Outside the possibly overdone dark mansion is a small graveyard, where The Caretaker played by Darren Criss breaks into song. The cast list of Will Arnett, Yvette Nicole Brown, and late Ed Asner, among others, also star in the movie. The “Muppets Haunted Mansion” soundtrack includes four songs, with one cover of “Dancing in the Moonlight.”

Although on a Disney platform, the film could be considered slightly morbid. Gonzo was forced to be afraid near the end of the night, by hearing conversations that were not actually happening. Pepé is magically entranced by mansion resident The Bride, which attempts to fool lost or impatient souls to fall in love with her. She uses magic and feeds her victims grapes, before turning them into ghosts that live in her portraits. The King Prawn is an exception as she wants to eat him alive before turning into a ghost.

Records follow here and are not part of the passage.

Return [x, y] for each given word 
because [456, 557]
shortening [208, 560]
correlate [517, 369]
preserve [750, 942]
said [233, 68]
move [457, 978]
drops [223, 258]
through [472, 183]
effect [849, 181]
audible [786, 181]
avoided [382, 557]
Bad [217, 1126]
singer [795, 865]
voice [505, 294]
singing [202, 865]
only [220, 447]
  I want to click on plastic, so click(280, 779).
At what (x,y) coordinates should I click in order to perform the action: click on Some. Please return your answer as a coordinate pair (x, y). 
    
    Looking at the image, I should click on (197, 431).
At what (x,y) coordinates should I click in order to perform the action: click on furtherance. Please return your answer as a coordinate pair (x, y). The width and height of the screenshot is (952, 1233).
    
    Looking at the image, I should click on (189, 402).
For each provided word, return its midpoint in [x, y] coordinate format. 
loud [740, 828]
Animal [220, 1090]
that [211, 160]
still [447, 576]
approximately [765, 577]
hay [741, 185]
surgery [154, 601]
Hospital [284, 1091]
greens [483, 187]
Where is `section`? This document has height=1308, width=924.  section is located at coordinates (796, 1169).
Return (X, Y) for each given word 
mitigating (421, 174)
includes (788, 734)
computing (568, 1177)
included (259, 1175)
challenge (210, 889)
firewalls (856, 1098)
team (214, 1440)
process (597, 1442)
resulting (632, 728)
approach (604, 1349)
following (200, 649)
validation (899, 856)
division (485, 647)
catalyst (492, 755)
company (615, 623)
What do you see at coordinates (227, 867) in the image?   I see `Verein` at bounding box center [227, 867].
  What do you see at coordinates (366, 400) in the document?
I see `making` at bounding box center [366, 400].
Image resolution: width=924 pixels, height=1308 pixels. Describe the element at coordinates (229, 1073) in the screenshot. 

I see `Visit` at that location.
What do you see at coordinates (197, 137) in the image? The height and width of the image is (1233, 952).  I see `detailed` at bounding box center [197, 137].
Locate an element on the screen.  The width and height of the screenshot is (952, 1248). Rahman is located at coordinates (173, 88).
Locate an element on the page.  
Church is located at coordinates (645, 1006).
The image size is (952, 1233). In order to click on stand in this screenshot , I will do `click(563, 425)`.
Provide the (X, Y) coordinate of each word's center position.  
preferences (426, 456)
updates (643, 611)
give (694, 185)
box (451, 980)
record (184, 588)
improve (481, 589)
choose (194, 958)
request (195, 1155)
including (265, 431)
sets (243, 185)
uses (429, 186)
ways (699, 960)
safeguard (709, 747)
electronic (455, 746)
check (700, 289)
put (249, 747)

There may be a place in the movie where it is appropriate to pause and say: “What is this?” The jokes are comedic but are made too often to be of much value. The rest of The Muppet cast are turned into ghosts while simultaneously at a party, because the Haunted Mansion has the power to play tricks on the mind. Eventually, the death-themed commentary is useless. A blue floating Fozzie Bear head, a plant with sharp teeth, and a monster in the winding stairwell does not scare Gonzo. Pepé is too focused on finding the “Famous Peoples Party” to become terrified.

The Muppets Haunted Mansion might not add anything in particular to the fan base, but developing Gonzo as a main character after the recent landmark episode of the animated children’s show “Muppet Babies” where Gonzo was portrayed to be gender-non-conforming was interesting to see. Gonzo also deals with similar worries that we all could experience at one point in our lives, if our friends will like us if we change. He fears that if he were to stop doing stunts, the rest of The Muppets wouldn’t care about him as much as they do now. Exposing the man, or the more humane emotional aspects, behind the muppet creates a more relatable environment within the movie.

The Muppet franchise, with a complex history from 1955, lacks the meaningfulness other children’s specials may have. There is no overarching life lesson of being kind, open, being empathetic, etc. Muppets fans are left to their own devices of what running around in a Haunted Mansion for a night means. The films fail to create a balance, choosing to be more entertainment than going into depth on experiences.